A Set is a special type collection – “set of values” (without keys), where each value may occur only once.

Its main methods are:

  • new Set(iterable) – creates the set, and if an iterable object is provided (usually an array), copies values from it into the set.
  • set.add(value) – adds a value, returns the set itself.
  • set.delete(value) – removes the value, returns true if value existed at the moment of the call, otherwise false.
  • set.has(value) – returns true if the value exists in the set, otherwise false.
  • set.clear() – removes everything from the set.
  • set.size – is the elements count.

The main feature is that repeated calls of set.add(value) with the same value don’t do anything. That’s the reason why each value appears in a Set only once.

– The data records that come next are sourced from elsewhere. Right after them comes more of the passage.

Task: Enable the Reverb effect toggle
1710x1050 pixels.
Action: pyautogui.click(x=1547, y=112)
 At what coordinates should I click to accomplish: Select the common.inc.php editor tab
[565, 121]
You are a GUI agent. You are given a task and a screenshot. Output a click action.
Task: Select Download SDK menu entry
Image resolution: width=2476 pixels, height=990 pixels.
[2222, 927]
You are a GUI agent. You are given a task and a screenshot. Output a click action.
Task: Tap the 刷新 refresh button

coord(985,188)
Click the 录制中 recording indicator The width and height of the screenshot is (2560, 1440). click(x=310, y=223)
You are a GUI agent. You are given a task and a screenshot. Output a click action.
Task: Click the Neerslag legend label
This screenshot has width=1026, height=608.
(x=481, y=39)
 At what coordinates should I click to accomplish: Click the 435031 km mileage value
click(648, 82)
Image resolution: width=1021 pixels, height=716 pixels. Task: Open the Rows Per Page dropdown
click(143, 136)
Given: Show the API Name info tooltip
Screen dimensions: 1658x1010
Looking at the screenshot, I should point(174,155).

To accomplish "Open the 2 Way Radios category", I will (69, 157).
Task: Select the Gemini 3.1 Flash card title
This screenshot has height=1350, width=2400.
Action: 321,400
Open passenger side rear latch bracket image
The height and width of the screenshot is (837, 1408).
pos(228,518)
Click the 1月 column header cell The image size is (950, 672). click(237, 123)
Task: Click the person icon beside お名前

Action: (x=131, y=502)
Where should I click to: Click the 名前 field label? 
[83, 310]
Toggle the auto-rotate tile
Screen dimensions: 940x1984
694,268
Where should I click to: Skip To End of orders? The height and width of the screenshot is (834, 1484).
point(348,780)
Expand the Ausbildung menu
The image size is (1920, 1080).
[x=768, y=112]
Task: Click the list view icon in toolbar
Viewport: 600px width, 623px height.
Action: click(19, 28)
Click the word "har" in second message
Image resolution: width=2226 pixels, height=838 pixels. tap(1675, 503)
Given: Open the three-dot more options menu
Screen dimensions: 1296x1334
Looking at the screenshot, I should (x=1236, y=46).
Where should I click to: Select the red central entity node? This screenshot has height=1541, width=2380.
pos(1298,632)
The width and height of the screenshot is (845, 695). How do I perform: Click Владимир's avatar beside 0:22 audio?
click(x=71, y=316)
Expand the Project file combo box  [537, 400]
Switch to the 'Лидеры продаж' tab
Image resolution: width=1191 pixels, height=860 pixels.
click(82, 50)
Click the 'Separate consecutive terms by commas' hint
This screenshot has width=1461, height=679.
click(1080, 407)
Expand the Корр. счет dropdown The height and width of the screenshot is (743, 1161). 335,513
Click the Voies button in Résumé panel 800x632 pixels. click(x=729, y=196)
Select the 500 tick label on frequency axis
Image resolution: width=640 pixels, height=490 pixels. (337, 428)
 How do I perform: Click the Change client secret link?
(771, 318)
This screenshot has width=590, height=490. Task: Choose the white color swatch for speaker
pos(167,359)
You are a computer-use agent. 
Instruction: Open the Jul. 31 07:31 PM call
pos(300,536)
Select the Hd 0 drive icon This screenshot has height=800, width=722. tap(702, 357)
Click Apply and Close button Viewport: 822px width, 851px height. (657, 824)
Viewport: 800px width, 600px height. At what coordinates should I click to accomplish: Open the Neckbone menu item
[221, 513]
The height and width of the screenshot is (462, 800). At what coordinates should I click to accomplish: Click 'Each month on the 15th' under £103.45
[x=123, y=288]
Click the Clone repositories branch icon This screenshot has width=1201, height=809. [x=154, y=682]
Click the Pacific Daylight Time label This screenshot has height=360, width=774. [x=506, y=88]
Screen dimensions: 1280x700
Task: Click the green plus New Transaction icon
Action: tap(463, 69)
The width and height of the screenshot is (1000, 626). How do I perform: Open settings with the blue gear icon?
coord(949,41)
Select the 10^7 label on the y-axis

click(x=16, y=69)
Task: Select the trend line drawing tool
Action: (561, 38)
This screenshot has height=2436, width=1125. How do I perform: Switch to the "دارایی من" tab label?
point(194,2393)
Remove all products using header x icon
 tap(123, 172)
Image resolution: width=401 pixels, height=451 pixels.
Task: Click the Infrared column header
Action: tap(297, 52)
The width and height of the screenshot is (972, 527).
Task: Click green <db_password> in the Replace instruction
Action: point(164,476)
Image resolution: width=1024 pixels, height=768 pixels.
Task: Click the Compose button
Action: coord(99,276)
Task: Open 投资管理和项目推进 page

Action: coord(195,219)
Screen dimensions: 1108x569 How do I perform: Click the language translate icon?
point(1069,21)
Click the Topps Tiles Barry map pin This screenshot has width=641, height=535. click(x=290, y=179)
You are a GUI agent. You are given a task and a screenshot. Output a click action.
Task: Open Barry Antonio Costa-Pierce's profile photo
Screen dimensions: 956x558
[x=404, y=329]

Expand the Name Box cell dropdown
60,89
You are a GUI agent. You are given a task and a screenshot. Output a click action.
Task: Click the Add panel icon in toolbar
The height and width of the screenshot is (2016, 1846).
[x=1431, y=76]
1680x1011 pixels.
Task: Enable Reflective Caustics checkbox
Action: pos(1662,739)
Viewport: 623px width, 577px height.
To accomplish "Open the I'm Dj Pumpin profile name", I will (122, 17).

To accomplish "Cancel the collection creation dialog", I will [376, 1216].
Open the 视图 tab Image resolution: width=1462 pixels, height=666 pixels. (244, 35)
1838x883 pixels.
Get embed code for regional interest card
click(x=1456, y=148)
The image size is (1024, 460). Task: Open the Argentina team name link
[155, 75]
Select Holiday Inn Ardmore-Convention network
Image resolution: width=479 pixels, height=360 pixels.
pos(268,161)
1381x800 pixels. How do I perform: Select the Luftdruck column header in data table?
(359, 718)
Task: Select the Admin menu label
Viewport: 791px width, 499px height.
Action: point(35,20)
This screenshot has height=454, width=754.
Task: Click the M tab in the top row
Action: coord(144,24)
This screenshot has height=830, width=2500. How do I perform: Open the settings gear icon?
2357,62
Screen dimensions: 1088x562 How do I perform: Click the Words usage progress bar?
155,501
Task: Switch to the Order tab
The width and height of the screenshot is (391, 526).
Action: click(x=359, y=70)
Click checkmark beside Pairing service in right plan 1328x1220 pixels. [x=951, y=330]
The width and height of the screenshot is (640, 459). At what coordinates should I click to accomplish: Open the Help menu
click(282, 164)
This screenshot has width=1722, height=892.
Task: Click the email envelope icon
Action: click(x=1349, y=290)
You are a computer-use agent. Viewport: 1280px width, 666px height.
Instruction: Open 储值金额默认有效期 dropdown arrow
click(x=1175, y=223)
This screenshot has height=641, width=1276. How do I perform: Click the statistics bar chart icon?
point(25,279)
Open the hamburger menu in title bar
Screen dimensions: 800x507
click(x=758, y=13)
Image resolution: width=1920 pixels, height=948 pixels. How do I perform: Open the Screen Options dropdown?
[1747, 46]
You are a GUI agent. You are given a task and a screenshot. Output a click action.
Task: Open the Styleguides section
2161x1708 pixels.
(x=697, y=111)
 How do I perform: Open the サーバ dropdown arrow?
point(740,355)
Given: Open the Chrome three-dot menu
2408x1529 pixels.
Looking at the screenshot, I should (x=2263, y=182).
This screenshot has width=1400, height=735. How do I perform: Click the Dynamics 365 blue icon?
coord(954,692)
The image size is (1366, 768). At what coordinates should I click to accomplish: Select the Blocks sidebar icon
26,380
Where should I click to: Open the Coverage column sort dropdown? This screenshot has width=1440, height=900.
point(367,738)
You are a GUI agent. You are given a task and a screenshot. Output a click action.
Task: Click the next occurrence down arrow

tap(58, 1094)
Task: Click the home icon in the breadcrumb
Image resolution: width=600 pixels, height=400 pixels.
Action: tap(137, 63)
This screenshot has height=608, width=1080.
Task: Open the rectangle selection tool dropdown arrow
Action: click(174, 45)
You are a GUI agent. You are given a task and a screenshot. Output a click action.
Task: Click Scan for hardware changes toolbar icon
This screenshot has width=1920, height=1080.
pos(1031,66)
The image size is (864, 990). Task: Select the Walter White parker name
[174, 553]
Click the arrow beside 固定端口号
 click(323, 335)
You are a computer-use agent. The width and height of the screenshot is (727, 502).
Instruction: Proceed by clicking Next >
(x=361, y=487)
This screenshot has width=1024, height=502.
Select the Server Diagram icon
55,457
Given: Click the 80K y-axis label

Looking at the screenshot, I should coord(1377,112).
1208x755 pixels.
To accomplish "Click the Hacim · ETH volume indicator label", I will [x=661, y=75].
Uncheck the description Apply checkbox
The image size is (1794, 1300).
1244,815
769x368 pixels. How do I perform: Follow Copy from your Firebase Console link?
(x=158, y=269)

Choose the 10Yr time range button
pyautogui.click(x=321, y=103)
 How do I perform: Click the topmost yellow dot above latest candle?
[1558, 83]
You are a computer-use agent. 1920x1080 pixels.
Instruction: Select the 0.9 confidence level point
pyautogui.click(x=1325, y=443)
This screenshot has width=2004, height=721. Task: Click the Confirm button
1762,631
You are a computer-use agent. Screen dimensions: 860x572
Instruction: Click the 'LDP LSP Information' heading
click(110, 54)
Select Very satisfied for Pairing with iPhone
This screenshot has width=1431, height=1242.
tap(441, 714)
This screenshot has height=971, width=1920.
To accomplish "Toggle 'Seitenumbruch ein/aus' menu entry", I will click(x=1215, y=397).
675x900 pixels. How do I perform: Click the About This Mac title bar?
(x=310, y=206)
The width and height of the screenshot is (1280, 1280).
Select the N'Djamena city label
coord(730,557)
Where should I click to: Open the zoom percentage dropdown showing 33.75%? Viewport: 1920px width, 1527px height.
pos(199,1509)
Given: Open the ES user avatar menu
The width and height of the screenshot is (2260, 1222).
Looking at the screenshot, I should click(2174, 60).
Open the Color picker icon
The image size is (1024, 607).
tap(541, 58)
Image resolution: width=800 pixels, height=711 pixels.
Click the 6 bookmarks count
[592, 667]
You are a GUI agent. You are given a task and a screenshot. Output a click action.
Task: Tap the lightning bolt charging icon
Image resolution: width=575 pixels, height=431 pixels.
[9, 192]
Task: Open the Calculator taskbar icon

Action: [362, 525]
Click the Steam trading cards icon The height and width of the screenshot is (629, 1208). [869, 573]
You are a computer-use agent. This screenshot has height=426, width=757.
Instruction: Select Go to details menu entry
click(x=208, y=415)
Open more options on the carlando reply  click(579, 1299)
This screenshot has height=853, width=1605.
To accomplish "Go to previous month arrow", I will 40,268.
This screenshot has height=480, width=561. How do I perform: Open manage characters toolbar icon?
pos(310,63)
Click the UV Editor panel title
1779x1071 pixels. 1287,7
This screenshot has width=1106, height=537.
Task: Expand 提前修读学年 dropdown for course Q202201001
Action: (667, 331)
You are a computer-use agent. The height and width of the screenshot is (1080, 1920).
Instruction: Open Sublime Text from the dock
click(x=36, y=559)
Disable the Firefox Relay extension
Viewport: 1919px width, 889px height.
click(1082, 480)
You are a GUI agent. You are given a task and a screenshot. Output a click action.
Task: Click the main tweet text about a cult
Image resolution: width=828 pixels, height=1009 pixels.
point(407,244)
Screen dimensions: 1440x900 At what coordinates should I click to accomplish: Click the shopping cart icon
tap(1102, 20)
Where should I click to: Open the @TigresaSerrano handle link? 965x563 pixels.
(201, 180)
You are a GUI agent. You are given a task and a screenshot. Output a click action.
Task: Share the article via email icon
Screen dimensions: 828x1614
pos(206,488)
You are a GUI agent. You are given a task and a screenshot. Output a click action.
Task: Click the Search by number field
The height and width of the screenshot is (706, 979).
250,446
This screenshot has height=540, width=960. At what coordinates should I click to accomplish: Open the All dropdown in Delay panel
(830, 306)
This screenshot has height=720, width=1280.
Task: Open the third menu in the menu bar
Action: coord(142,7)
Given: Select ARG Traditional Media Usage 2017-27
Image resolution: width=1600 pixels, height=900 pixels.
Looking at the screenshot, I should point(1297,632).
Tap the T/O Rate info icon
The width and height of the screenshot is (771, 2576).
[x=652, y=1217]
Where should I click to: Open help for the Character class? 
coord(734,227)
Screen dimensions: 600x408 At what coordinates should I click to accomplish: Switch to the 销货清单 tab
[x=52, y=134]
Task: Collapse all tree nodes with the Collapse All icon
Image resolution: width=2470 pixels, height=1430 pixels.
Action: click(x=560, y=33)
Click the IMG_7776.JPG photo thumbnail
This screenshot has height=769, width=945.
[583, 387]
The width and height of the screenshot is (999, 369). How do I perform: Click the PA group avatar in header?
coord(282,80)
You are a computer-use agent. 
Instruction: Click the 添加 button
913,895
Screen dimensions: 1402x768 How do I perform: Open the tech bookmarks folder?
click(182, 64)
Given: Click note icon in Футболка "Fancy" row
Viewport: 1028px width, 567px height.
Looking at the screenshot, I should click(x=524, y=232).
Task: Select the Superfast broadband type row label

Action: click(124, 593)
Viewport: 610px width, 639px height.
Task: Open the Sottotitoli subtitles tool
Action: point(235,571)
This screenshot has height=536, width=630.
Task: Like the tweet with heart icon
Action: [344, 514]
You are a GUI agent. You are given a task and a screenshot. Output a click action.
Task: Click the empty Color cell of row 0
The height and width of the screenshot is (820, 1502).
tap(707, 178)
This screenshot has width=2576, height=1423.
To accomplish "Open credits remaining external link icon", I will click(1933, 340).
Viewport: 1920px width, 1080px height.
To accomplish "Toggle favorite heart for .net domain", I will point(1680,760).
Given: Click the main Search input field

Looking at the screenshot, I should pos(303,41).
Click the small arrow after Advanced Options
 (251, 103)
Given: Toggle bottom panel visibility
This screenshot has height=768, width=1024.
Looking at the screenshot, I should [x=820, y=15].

For example, we have visitors coming, and we’d like to remember everyone. But repeated visits should not lead to duplicates. A visitor must be “counted” only once.

Set is just the right thing for that:

let set = new Set();

let john = { name: "John" };
let pete = { name: "Pete" };
let mary = { name: "Mary" };

// visits, some users come multiple times
set.add(john);
set.add(pete);
set.add(mary);
set.add(john);
set.add(mary);

// set keeps only unique values
alert( set.size ); // 3

for (let user of set) {
  alert(user.name); // John (then Pete and Mary)
}

The alternative to Set could be an array of users, and the code to check for duplicates on every insertion using arr.find. But the performance would be much worse, because this method walks through the whole array checking every element. Set is much better optimized internally for uniqueness checks.

Iteration over Set

We can loop over a set either with for..of or using forEach:

let set = new Set(["oranges", "apples", "bananas"]);

for (let value of set) alert(value);

// the same with forEach:
set.forEach((value, valueAgain, set) => {
  alert(value);
});

Note the funny thing. The callback function passed in forEach has 3 arguments: a value, then the same value valueAgain, and then the target object. Indeed, the same value appears in the arguments twice.

That’s for compatibility with Map where the callback passed forEach has three arguments. Looks a bit strange, for sure. But may help to replace Map with Set in certain cases with ease, and vice versa.

The same methods Map has for iterators are also supported:

  • set.keys() – returns an iterable object for values,
  • set.values() – same as set.keys(), for compatibility with Map,
  • set.entries() – returns an iterable object for entries [value, value], exists for compatibility with Map.